Die Schweiz kennt ein Instrument für die legale Flucht, das «Visum aus humanitären Gründen». Es wurde 2012 als Ersatz für das Botschaftsasyl eingeführt. Wer an Leib und Leben bedroht ist, kann sich auch heute an eine Schweizer Vertretung wenden. Nach einer Fallprüfung kann der Bund eine Einreise in die Schweiz erlauben.
BLICK-Recherchen zeigen aber, dass diese legale Brücke aus dem Elend äusserst schmal ist. Trotz einzigartiger Flüchtlingskrise erhielten zwischen Herbst 2012 und April 2015 nur 191 Personen ein humanitäres Visum, rund 70 pro Jahr. 1247 Gesuche lehnten die Bundesbehörden ab. Vom Botschaftsasyl hatten noch erheblich mehr Flüchtlinge profitiert. Nämlich rund 200 Personen pro Jahr.
Beim Staatssekretariat für Migration (SEM) verteidigt man die tiefen Zahlen: Das humanitäre Visum sei nur für Einzelfälle gedacht. Wer Schutz brauche, erhalte Schutz, so SEM-Sprecher Martin Reichlin.

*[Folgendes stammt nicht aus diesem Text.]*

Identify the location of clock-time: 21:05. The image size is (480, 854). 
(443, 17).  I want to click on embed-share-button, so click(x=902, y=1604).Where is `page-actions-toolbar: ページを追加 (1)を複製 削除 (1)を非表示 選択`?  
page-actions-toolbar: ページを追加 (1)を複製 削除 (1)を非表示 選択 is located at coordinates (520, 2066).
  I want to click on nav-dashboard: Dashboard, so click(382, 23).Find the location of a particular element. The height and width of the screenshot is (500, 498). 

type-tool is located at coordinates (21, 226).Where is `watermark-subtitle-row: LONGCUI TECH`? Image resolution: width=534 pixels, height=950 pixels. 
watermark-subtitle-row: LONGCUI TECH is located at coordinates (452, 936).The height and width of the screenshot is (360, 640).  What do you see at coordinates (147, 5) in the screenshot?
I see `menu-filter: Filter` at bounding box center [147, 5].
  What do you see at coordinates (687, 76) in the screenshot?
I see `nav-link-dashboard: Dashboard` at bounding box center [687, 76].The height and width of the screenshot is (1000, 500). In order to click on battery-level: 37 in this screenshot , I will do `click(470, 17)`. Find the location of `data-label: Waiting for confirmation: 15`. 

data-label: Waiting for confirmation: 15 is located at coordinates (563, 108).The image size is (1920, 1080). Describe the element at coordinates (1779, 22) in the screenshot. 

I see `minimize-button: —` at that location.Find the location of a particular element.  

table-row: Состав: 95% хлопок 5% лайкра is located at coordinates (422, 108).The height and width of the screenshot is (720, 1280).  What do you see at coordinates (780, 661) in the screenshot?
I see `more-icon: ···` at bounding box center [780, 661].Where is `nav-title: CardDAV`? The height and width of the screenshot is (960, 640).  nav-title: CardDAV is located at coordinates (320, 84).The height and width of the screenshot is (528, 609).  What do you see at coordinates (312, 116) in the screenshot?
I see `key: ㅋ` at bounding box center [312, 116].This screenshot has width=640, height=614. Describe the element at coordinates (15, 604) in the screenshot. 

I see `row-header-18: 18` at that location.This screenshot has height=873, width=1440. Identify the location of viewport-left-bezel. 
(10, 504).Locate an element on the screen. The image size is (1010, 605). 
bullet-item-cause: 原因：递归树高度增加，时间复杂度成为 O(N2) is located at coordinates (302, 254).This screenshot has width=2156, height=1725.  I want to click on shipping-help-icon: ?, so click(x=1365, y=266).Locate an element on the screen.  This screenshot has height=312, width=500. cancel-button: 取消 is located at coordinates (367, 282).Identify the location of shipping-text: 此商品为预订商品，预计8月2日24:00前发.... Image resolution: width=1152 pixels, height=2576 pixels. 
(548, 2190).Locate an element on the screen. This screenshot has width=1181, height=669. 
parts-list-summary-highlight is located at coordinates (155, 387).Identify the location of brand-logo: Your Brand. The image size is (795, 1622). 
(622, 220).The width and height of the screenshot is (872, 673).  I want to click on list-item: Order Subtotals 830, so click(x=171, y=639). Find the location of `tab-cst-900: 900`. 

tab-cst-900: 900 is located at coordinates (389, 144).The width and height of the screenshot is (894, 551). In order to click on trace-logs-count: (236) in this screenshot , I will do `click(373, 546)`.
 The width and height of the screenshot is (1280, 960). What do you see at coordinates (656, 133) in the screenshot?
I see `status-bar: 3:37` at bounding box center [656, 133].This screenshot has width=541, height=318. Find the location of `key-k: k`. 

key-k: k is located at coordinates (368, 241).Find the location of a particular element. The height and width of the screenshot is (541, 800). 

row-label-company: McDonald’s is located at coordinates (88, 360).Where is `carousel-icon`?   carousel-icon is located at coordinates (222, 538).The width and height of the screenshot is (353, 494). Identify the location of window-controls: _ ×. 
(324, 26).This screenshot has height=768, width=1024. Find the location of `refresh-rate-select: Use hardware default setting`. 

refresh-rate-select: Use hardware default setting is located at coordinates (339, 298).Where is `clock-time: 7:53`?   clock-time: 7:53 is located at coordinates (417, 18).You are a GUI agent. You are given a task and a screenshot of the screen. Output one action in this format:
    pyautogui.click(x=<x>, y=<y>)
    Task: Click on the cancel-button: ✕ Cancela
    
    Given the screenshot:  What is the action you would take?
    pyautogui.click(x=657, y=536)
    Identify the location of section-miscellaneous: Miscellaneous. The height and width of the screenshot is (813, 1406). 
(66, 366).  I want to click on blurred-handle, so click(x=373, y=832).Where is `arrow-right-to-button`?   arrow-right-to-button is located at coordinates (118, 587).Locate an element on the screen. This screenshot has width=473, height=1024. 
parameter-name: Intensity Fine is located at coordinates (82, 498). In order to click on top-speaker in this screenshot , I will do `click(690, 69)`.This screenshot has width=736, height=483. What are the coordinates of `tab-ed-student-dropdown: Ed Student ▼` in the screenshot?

Für Kritiker ist jedoch klar: Die Behörden sind zu streng. SP-Nationalrätin Cesla Amarelle bezeichnet die Bewilligungspraxis als «äusserst restriktiv». Flüchtlinge, die ihre Heimat verlassen müssten und den Antrag für ein humanitäres Visum in einem Drittstaat stellten, hätten kaum Aussicht auf Erfolg, so Amarelle.
«Ihnen wird entgegnet, dass sie sich in einem Drittstaat und damit nicht mehr in Not befänden. Ihr Visumsantrag wird deshalb verweigert.» Nun fordert Amarelle breitere Massnahmen: massive humanitäre Kontingente. Ganz anders tönt es bei Bürgerlichen.
Bezüglich der Schaffung von neuen «legalen Migrationswegen» ist SVP-Migrationspolitiker Heinz Brand «sehr skeptisch». Er befürchtet einen noch stärkeren Andrang von Asylbewerbern. «Unsere Aufnahmekapazitäten und Ressourcen sind begrenzt», sagt Brand.